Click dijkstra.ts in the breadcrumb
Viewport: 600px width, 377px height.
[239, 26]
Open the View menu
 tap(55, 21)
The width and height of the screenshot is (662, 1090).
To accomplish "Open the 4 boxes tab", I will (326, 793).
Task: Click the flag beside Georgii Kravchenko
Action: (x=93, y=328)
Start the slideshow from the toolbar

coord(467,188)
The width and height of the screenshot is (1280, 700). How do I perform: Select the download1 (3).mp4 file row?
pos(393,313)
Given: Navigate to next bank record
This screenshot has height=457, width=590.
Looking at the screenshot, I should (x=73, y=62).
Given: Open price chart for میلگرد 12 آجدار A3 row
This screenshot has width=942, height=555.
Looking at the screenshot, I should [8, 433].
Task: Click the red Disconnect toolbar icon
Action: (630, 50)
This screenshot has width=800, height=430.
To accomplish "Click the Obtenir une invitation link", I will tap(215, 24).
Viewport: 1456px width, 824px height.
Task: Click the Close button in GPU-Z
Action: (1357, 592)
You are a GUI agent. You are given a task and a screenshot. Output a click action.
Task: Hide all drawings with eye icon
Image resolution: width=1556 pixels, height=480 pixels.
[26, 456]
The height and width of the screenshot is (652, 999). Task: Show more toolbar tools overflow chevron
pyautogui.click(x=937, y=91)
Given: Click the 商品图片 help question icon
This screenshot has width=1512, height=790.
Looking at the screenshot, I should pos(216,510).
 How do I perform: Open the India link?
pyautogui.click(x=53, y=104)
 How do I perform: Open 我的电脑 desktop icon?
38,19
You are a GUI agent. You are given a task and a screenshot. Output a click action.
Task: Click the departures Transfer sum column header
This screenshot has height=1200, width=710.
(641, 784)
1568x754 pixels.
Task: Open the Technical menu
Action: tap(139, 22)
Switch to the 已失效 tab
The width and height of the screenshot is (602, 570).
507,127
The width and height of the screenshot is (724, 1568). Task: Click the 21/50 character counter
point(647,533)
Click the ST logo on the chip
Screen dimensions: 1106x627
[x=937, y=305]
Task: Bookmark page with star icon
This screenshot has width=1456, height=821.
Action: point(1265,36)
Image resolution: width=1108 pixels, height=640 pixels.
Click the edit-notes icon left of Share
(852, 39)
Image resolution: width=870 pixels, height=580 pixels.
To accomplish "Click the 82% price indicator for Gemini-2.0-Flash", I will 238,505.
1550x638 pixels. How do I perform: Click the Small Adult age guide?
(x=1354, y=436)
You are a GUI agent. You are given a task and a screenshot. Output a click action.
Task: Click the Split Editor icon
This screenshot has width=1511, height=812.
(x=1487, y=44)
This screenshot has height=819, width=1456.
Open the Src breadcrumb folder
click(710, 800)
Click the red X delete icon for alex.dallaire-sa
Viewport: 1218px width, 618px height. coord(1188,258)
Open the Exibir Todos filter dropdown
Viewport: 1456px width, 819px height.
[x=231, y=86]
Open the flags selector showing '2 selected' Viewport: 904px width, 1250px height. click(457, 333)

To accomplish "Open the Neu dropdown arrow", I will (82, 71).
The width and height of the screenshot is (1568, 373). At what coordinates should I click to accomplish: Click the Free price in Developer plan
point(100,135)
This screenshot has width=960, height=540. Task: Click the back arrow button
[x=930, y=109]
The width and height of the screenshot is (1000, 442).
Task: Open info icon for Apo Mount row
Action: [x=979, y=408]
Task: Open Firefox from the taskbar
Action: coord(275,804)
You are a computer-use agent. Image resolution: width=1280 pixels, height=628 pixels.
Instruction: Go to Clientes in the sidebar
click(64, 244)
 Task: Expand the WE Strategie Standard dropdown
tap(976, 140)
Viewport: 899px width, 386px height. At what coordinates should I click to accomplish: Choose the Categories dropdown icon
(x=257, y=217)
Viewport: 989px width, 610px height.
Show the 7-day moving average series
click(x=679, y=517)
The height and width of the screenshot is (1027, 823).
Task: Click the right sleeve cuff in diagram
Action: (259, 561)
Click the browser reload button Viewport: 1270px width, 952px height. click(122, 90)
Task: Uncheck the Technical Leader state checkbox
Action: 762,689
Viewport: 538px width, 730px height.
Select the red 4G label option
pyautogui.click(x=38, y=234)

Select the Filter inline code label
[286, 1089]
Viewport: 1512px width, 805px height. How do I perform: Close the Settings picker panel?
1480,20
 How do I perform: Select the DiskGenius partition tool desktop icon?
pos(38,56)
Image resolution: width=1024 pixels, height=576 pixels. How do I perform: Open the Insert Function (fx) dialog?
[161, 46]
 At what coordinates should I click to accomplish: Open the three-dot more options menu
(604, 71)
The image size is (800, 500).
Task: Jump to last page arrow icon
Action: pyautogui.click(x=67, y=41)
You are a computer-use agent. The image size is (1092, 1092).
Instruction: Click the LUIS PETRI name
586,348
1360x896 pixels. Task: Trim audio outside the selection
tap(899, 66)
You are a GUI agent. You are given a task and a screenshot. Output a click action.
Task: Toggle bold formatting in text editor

☆ ☆ ☆ ☆ ☆

[TO BE DONE]
Change "slideshow" to "presentation" in the data, starting with the line that contains "Open the View menu" and going through the line that contains "coord(467,188)". Give only those lines, with everything else unchanged.

[ANSWER]
Open the View menu
 tap(55, 21)
The width and height of the screenshot is (662, 1090).
To accomplish "Open the 4 boxes tab", I will (326, 793).
Task: Click the flag beside Georgii Kravchenko
Action: (x=93, y=328)
Start the presentation from the toolbar

coord(467,188)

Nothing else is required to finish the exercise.